Ginsburg, 87, died from pancreatic cancer complications on Friday, causing many on the left to worry about the power balance of the Supreme Court and the future of Roe v. Wade, which legalized abortion nationwide in 1973. About 61 million abortions have taken place in the United States since then.

If President Donald Trump manages to install Ginsburg’s replacement, then there will be six judges on the court appointed by Republicans, and three appointed by Democrats — and possibly a majority in favor of overturning Roe v. Wade.

As one of the most liberal justices on the court, Ginsburg frequently got asked about her abortion views in interviews during her tenure on the Supreme Court. She gave a few reasons for supporting it — outside of the U.S. Constitution.

For example, Ginsburg suggested controlling certain populations was a reason to support taxpayer-funded abortions, in a 2009 interview with New York Times Magazine. The Hyde Amendment bans federal dollars from being spent on abortions.

The exact question Ginsburg fielded was, “Are you talking about the distances women have to travel, because in parts of the country, abortion is essentially unavailable because there are so few doctors and clinics that do the procedure? And also, the lack of Medicaid for abortions for poor women?”

Ginsburg responded by referring to Harris v. McRae, a 1980 U.S. Supreme Court decision that upheld the Hyde Amendment, which forbids using Medicaid funds for abortions. According to the interviewer, Ginsburg said:

Yes, the ruling about that surprised me. Frankly, I had thought that at the time Roe was decided, there was concern about population growth and particularly growth in populations that we don’t want to have too many of.
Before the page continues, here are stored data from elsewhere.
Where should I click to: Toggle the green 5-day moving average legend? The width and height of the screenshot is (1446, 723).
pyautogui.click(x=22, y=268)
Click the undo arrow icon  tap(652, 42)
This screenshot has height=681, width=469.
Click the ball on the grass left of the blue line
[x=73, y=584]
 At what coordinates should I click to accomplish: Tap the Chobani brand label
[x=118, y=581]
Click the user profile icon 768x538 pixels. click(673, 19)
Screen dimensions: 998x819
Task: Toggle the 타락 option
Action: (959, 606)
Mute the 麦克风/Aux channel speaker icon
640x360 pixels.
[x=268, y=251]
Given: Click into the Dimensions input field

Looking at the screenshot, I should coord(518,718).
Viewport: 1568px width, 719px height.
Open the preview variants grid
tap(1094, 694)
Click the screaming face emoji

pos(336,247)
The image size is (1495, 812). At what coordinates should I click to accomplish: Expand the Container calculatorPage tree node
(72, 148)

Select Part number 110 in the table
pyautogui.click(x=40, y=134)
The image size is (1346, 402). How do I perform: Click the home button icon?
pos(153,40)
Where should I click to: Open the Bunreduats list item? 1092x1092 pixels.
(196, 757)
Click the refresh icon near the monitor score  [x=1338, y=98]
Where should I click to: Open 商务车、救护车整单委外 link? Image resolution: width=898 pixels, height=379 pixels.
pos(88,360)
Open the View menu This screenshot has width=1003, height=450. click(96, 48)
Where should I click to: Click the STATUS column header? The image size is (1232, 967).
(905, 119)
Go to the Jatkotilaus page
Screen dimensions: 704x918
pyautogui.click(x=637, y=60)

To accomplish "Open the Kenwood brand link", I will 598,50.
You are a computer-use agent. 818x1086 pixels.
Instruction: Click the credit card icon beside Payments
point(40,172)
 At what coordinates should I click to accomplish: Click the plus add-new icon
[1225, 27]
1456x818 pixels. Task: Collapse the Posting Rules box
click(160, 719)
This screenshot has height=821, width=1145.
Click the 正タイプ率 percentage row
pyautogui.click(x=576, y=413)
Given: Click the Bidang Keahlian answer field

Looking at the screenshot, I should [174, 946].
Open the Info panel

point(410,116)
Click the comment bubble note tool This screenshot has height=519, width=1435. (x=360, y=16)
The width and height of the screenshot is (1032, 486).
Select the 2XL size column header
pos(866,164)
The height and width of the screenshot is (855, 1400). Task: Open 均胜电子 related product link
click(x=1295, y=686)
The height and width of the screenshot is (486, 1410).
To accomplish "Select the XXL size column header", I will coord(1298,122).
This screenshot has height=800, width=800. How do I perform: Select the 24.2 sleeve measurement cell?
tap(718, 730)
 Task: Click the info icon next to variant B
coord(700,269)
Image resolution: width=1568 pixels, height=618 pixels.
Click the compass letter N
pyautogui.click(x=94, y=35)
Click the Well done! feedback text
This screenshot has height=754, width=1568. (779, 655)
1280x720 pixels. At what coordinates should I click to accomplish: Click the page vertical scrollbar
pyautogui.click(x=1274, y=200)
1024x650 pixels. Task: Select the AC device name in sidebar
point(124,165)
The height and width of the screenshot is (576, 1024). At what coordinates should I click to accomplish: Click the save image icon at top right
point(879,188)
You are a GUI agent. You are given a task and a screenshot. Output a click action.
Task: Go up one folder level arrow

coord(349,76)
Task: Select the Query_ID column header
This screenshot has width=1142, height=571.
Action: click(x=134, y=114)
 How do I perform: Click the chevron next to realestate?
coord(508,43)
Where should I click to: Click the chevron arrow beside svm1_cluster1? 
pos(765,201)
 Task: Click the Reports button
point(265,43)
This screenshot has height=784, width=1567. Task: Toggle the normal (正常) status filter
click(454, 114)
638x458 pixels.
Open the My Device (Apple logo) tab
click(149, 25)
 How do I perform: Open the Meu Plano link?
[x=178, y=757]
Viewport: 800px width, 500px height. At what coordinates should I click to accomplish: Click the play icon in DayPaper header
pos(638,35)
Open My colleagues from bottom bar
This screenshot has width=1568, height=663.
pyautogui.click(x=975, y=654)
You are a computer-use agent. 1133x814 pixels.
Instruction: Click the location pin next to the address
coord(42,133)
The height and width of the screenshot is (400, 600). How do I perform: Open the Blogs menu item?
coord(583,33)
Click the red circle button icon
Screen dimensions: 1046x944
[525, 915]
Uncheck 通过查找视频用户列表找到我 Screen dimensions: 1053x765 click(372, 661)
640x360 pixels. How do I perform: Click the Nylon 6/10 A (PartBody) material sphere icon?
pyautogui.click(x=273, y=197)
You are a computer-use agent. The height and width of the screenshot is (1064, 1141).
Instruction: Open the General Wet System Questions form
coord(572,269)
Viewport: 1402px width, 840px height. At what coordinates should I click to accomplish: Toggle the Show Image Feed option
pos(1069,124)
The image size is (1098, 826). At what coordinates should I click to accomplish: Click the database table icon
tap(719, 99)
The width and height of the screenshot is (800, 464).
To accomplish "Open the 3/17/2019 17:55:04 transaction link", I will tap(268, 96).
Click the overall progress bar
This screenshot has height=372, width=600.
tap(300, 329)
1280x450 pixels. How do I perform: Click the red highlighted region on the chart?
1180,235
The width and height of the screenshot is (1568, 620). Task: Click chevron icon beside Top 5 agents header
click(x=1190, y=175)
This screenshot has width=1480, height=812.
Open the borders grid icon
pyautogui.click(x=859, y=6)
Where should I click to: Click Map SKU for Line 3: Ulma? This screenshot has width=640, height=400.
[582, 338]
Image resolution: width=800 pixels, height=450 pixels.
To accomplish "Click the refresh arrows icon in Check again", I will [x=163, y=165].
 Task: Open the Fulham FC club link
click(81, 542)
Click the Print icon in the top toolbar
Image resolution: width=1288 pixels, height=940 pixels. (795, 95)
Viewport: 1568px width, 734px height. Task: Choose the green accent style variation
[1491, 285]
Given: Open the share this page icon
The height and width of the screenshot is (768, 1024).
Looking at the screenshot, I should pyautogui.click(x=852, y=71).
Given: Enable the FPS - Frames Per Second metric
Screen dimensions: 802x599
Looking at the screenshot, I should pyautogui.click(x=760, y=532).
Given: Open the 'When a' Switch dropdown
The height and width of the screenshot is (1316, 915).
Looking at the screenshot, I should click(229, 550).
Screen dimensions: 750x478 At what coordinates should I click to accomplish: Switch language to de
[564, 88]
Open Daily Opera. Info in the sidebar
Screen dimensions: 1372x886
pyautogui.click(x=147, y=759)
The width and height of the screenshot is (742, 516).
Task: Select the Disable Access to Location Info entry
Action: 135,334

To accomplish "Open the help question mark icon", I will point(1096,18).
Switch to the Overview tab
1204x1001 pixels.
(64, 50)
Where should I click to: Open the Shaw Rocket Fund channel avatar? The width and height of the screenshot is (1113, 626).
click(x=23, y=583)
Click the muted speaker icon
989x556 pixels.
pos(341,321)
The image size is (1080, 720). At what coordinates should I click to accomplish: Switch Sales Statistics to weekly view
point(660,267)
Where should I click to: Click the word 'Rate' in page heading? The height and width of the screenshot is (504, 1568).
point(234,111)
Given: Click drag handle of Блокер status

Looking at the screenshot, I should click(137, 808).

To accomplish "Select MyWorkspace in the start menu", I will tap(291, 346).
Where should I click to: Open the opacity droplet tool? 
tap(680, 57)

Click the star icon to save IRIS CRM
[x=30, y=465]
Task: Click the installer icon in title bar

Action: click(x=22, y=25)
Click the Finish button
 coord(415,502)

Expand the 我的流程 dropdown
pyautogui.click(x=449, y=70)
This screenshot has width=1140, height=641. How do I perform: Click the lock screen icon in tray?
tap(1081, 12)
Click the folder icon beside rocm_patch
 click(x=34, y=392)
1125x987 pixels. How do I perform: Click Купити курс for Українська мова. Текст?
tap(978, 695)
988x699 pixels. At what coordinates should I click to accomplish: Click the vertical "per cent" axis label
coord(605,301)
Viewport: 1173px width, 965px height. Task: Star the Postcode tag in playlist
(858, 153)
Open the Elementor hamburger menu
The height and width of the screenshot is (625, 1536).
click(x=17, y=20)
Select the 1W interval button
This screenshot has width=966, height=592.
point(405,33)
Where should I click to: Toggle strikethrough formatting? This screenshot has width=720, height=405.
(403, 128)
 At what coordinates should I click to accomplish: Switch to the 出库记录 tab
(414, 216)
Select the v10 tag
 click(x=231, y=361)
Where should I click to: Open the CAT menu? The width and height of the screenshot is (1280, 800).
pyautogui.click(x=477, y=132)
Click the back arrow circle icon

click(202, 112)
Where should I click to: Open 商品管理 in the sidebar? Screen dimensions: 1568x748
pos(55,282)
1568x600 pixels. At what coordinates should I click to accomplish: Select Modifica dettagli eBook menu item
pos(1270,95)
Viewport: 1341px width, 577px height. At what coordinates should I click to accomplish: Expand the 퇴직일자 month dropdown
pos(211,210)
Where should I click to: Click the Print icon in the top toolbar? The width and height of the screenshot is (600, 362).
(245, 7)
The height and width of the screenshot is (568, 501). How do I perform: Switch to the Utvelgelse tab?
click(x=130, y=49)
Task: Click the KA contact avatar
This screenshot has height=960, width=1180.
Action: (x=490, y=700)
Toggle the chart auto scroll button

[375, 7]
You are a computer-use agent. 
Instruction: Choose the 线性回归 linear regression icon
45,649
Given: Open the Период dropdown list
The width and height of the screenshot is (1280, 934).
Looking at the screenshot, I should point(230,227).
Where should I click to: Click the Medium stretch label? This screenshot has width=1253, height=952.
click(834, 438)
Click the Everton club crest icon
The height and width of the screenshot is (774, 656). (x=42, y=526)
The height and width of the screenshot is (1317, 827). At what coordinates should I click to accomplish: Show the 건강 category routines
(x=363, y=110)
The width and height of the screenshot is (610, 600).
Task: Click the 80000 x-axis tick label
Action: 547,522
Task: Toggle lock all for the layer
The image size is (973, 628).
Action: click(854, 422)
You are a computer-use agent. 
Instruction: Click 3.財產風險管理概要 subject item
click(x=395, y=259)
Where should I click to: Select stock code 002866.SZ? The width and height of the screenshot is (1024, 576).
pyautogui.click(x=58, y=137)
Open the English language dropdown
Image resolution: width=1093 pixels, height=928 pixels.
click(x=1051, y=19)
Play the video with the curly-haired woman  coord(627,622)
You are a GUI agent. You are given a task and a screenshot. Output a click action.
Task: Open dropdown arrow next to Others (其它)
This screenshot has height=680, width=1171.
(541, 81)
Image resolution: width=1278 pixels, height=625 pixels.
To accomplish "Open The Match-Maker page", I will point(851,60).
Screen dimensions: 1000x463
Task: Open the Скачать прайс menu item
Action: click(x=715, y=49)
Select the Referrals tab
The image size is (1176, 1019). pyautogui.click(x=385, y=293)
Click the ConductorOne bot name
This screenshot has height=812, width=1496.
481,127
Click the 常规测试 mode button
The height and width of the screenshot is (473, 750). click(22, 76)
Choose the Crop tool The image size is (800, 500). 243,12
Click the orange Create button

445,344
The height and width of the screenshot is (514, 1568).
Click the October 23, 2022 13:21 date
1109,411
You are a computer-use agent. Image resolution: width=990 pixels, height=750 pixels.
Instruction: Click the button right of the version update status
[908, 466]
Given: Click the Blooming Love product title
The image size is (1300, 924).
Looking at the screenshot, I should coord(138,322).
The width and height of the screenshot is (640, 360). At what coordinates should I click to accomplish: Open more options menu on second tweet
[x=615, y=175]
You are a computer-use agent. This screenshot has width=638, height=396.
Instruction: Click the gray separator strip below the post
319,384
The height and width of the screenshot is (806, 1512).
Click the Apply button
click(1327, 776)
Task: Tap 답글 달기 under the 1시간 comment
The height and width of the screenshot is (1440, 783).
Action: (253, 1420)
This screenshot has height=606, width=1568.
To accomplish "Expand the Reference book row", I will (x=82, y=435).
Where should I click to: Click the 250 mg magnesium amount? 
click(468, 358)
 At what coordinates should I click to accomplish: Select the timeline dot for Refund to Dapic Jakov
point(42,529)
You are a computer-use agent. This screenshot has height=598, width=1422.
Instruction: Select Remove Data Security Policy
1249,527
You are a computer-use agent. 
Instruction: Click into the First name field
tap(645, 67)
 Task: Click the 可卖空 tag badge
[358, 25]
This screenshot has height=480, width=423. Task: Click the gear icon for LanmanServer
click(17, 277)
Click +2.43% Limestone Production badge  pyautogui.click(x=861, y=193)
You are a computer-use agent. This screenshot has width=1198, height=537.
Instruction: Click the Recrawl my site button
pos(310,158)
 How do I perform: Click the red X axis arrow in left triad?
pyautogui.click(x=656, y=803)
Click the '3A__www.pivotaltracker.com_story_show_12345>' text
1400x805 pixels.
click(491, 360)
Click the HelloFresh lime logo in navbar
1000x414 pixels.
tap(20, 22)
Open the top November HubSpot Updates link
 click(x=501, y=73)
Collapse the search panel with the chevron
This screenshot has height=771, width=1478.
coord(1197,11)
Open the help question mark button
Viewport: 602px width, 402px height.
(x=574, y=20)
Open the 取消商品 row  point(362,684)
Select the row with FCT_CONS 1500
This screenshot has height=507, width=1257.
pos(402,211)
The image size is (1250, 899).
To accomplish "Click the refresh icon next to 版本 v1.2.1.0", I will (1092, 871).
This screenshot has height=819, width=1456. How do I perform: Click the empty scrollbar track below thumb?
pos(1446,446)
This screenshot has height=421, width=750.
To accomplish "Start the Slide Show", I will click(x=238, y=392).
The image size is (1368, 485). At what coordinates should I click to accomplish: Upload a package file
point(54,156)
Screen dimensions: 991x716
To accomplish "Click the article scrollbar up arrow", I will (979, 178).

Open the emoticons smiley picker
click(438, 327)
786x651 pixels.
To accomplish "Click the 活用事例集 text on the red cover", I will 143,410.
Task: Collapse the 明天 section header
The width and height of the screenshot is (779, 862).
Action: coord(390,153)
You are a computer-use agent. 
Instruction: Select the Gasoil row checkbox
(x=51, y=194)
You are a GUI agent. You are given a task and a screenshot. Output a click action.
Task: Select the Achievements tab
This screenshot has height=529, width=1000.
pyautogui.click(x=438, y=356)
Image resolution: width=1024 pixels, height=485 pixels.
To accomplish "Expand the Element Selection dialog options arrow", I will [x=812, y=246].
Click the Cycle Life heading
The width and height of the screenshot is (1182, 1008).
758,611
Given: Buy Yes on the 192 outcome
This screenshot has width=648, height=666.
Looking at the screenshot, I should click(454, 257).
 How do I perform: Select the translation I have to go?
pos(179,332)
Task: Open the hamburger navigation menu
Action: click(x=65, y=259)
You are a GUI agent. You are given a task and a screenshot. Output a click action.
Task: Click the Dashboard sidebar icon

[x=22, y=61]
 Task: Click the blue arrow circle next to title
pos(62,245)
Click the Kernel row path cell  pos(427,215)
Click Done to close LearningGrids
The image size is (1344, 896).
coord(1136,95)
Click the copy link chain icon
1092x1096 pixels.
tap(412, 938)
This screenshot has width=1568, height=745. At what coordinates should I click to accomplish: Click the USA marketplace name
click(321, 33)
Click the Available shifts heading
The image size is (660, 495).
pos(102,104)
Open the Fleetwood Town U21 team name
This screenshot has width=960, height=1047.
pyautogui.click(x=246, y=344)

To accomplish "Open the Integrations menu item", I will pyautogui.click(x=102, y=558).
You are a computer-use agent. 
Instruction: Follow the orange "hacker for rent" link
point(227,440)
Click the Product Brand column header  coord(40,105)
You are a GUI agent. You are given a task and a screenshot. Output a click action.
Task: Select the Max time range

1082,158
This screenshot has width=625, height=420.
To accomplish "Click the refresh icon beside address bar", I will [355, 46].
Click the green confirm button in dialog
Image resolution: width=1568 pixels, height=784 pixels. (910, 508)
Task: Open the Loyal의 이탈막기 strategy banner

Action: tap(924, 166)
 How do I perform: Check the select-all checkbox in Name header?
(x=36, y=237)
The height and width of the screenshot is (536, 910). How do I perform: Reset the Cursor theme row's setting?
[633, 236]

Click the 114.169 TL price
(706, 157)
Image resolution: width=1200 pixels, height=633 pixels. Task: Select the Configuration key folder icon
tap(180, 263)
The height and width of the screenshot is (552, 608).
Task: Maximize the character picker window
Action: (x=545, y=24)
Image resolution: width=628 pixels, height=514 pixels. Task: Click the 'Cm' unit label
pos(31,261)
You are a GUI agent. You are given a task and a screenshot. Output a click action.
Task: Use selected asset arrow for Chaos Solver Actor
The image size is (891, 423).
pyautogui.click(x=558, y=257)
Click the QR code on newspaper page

So that Roe was going to be then set up for Medicaid funding for abortion. Which some people felt would risk coercing women into having abortions when they didn’t really want them. But when the court decided McRae, the case came out the other way. And then I realized that my perception of it had been altogether wrong.

One study suggests that the Hyde Amendment may prevent about 50,000 abortions a year.

One might wonder what Ginsburg meant when she said “growth in populations that we don’t want to have too many of.”

The Family Research Council did. In response to Ginsburg’s comments, the conservative organization reportedly asked in its email newsletter, “Who might those populations be, Justice Ginsburg? The poor? Minorities? Persons with disabilities? Residents of Appalachia?”

Five years later in an interview with Elle, Ginsburg may have answered that question. She noted that part of her stance on abortion was that if Roe v Wade were overturned and abortion were left to the states, rich women could travel out of state and have them while poor women would not be able to get them.

So then the interviewer from Elle asked, “When people realize that poor women are being disproportionately affected, that’s when everyone will wake up? That seems very optimistic to me.”

Here’s what Ginsburg had to say about that.

Yes, I think so. They’re not conscious of it now. I mean, you have to think pretty deeply. A girl will think, Well, I’m okay, I don’t have any problem. But it makes no sense as a national policy to promote birth only among poor people …”

For reference, Merriam-Webster dictionary defines eugenics as, “the practice or advocacy of controlled selective breeding of human populations (as by sterilization) to improve the population’s genetic composition.”

The pro-abortion Guttmacher Institute states that 75 percent of women who get abortions in the United States are poor. They’re also disproportionately non-white. Although whites are the majority in the United States, white people only get 39 percent of abortions in the country; 61 percent of abortion recipients are non-white. The Guttmacher Institute says that 28 percent are black, 25 percent are Hispanic, 6 percent are Asian/Pacific Islander, and 3 percent belong to other races.